*AIM OF THE TASK*
Please pick out each line in the data below that contains the word "menu" and copy those lines out in full.

# # #

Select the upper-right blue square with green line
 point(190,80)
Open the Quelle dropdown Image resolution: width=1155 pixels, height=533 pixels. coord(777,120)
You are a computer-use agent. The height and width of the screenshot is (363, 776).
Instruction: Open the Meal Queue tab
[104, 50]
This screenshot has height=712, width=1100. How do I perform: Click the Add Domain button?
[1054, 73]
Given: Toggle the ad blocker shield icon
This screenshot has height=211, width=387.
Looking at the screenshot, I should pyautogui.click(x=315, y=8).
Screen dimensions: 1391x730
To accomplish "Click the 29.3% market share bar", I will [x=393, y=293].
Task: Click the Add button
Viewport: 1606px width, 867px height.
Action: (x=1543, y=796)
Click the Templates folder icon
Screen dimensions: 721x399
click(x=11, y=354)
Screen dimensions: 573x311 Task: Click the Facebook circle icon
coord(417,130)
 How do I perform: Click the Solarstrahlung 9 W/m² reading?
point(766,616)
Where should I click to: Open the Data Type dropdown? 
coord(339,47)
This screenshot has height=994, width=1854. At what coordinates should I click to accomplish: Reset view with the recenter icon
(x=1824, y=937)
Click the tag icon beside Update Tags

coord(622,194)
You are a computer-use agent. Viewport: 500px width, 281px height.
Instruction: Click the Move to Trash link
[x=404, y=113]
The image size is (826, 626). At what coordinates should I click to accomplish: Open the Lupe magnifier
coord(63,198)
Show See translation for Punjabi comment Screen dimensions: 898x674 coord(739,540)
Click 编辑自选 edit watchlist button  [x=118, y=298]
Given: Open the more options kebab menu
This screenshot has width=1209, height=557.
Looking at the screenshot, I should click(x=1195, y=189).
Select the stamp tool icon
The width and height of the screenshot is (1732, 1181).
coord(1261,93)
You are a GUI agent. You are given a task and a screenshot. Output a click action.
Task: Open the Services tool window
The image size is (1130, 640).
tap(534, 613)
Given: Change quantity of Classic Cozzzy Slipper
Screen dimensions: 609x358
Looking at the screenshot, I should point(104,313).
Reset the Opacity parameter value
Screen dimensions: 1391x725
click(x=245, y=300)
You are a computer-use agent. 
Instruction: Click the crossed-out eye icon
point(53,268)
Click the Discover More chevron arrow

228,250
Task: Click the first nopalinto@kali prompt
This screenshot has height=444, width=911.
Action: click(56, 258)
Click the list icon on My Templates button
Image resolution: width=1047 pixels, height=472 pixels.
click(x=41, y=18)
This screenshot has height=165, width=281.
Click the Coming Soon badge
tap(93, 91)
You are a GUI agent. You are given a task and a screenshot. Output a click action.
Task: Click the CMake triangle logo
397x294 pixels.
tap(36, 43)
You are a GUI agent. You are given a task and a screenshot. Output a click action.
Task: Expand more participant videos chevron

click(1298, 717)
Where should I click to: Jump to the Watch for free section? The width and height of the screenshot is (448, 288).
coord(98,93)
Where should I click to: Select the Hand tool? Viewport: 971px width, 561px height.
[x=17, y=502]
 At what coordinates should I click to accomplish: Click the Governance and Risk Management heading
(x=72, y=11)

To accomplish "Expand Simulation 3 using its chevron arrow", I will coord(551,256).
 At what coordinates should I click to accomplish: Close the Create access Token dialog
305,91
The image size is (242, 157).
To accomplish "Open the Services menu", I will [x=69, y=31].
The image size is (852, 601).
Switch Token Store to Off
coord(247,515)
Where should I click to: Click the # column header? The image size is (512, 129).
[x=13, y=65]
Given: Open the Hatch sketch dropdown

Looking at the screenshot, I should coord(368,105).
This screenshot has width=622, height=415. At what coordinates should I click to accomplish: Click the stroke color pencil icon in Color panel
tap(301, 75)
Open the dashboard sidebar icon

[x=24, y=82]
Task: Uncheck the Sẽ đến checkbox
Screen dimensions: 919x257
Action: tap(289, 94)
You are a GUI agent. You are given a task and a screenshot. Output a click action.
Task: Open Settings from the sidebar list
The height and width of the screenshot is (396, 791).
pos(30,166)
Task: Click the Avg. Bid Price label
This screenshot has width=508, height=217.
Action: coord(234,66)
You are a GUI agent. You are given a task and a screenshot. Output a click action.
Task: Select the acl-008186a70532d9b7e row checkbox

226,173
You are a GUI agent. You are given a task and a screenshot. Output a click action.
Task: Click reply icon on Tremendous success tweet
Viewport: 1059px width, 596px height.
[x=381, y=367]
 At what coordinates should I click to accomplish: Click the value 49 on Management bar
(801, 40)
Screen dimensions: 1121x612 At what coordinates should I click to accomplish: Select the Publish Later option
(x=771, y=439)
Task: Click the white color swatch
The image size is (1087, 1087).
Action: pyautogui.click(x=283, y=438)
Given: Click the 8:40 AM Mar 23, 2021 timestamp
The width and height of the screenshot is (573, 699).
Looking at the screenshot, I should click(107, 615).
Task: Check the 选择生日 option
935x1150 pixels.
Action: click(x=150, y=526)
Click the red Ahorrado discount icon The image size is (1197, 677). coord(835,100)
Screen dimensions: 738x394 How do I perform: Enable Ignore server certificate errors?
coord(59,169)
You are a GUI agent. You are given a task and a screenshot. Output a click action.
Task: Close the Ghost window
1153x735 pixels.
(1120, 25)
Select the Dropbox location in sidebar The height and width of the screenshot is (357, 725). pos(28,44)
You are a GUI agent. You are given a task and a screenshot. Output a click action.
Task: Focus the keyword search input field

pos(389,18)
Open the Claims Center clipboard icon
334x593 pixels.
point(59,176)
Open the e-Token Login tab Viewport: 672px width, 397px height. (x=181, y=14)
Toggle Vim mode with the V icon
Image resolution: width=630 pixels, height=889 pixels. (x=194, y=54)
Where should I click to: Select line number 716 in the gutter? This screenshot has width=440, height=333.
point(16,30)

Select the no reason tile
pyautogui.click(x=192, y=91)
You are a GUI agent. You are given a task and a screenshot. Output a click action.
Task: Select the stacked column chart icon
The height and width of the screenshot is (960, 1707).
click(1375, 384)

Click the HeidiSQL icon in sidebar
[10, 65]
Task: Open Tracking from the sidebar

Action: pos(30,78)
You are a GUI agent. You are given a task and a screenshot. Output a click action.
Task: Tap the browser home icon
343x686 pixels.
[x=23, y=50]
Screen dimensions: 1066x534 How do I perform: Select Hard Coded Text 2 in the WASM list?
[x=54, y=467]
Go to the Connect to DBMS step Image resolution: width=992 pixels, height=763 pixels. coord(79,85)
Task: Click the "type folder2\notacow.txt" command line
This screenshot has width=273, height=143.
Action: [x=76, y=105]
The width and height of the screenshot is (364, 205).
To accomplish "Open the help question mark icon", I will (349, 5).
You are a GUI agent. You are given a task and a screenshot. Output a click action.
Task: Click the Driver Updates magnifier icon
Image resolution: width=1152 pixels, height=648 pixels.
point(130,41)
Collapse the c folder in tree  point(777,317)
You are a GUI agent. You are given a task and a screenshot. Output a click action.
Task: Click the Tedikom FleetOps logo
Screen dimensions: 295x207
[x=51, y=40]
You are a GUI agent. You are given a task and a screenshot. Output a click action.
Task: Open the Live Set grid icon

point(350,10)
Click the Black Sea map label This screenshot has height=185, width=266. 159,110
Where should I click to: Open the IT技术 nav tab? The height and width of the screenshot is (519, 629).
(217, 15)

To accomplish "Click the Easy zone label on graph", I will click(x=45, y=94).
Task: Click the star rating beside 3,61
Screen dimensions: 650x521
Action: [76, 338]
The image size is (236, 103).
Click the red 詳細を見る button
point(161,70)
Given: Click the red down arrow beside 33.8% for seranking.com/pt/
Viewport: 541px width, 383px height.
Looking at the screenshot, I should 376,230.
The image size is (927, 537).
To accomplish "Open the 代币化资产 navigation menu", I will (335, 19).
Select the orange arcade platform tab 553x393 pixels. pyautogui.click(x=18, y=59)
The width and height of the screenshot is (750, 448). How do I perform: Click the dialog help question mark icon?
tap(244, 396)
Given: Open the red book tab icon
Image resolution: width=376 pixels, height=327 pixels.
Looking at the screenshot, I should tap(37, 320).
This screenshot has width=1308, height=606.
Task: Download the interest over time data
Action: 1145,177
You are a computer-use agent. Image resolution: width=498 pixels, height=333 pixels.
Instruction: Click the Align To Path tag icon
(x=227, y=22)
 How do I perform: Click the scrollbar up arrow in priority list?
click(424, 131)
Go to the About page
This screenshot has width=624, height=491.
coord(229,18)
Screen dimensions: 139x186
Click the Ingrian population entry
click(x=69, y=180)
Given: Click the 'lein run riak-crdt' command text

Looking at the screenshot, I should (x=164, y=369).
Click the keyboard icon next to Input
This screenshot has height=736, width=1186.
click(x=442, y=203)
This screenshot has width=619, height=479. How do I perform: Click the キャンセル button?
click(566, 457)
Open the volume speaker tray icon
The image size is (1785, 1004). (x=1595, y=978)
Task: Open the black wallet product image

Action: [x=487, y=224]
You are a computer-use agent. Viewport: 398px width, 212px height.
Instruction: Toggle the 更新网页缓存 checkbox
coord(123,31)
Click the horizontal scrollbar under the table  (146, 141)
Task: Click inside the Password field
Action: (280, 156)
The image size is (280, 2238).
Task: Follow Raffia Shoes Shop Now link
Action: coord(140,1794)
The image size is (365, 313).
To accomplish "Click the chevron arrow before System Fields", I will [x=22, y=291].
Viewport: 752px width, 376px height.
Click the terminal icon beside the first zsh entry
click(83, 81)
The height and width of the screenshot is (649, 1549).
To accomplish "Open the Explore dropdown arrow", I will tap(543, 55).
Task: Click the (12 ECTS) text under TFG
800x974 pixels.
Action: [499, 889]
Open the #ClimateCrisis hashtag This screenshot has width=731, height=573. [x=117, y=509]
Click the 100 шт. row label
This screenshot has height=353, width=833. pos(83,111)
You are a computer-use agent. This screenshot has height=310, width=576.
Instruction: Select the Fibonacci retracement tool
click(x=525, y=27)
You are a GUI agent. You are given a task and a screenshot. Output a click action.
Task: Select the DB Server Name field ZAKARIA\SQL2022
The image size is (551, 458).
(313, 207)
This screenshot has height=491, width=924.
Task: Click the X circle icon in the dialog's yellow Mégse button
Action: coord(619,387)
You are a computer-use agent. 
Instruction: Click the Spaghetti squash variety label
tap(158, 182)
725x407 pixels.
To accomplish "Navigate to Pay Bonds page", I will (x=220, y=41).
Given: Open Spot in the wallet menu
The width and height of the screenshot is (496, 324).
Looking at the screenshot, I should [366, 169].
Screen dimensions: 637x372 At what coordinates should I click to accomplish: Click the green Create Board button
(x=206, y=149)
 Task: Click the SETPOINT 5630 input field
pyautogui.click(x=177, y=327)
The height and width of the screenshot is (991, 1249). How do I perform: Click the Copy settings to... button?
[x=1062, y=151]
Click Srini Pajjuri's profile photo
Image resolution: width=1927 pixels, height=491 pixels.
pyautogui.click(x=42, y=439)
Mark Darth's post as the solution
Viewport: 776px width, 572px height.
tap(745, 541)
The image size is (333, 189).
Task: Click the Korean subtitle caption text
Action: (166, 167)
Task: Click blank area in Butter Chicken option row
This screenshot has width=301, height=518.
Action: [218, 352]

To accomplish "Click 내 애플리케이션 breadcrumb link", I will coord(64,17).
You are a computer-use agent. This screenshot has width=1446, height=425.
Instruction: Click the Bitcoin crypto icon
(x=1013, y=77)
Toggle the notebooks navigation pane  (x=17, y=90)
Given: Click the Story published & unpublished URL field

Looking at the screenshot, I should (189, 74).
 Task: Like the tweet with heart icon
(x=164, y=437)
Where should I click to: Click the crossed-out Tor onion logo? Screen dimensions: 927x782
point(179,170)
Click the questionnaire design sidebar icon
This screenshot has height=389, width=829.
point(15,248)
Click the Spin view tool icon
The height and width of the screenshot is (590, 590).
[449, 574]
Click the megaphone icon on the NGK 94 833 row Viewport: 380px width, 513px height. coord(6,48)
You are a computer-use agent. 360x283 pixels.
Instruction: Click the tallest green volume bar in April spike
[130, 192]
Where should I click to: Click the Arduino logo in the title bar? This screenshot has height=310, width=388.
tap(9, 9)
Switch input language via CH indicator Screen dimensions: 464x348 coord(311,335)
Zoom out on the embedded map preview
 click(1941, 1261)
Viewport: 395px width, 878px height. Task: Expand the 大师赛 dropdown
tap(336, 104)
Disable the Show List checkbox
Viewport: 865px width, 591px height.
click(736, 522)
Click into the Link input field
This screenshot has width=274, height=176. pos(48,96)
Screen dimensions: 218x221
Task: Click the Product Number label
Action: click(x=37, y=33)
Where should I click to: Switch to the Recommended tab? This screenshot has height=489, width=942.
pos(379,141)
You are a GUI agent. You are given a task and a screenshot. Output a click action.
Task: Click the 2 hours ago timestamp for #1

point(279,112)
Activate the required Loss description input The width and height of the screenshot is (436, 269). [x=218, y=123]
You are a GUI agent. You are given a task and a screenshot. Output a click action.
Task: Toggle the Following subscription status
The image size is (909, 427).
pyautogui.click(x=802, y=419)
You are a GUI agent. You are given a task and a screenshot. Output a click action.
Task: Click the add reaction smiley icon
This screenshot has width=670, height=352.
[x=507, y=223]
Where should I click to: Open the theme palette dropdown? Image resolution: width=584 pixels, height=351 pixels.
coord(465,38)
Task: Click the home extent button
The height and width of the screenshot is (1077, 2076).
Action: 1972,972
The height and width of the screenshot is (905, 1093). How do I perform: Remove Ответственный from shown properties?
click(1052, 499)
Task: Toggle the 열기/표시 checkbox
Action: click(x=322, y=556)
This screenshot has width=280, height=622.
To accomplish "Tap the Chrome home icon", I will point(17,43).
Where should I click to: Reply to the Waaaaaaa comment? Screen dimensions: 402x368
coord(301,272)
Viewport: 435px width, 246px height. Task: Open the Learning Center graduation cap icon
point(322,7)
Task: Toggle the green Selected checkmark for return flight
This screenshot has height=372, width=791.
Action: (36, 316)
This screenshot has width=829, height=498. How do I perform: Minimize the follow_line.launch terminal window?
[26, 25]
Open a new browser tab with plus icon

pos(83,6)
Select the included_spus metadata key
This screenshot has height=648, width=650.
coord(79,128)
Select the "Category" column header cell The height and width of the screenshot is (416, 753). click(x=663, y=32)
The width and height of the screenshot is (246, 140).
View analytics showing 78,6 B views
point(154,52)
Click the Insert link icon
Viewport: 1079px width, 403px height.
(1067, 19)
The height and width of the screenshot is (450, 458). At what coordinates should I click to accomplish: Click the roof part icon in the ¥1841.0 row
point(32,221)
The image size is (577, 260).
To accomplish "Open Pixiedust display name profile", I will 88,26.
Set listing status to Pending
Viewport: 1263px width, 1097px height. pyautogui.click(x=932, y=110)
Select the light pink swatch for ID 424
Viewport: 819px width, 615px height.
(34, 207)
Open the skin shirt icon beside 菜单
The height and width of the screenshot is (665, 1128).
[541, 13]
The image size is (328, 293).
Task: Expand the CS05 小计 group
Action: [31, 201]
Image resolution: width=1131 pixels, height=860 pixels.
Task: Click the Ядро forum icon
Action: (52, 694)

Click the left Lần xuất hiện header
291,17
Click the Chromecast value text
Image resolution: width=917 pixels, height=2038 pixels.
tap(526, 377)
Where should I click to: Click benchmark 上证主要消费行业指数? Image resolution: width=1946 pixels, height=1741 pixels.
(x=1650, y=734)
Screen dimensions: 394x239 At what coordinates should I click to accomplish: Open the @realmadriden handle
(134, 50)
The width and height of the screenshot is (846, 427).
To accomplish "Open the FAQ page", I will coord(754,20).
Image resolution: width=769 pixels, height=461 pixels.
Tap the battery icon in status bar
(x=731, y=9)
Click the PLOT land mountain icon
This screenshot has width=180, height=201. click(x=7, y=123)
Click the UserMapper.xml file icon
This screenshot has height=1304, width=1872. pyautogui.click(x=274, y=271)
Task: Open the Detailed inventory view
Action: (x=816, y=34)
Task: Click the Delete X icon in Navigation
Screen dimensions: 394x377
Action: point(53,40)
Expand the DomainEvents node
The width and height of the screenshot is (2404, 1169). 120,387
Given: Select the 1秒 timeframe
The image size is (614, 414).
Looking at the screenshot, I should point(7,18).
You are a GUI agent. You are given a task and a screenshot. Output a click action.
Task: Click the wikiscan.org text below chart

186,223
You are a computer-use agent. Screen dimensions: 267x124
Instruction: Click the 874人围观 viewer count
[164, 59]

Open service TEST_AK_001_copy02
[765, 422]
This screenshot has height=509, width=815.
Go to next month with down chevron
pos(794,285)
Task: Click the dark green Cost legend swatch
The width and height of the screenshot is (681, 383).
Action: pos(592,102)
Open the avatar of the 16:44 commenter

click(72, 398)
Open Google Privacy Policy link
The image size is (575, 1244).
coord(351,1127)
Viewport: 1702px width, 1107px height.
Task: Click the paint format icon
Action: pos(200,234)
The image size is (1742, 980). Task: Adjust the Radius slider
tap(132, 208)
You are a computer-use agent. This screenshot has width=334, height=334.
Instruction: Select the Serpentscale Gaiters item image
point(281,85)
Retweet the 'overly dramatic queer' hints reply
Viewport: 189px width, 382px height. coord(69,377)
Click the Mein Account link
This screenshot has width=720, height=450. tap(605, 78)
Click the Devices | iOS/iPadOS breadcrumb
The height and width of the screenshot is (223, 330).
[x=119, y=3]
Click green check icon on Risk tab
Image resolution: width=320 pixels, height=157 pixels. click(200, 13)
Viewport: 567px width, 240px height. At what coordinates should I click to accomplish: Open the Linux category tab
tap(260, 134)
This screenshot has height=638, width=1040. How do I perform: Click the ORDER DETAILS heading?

# # #

*FINAL RESULT*
Given: Open the more options kebab menu
To accomplish "Open the Services menu", I will [x=69, y=31].
To accomplish "Open the 代币化资产 navigation menu", I will (335, 19).
Given: Open Spot in the wallet menu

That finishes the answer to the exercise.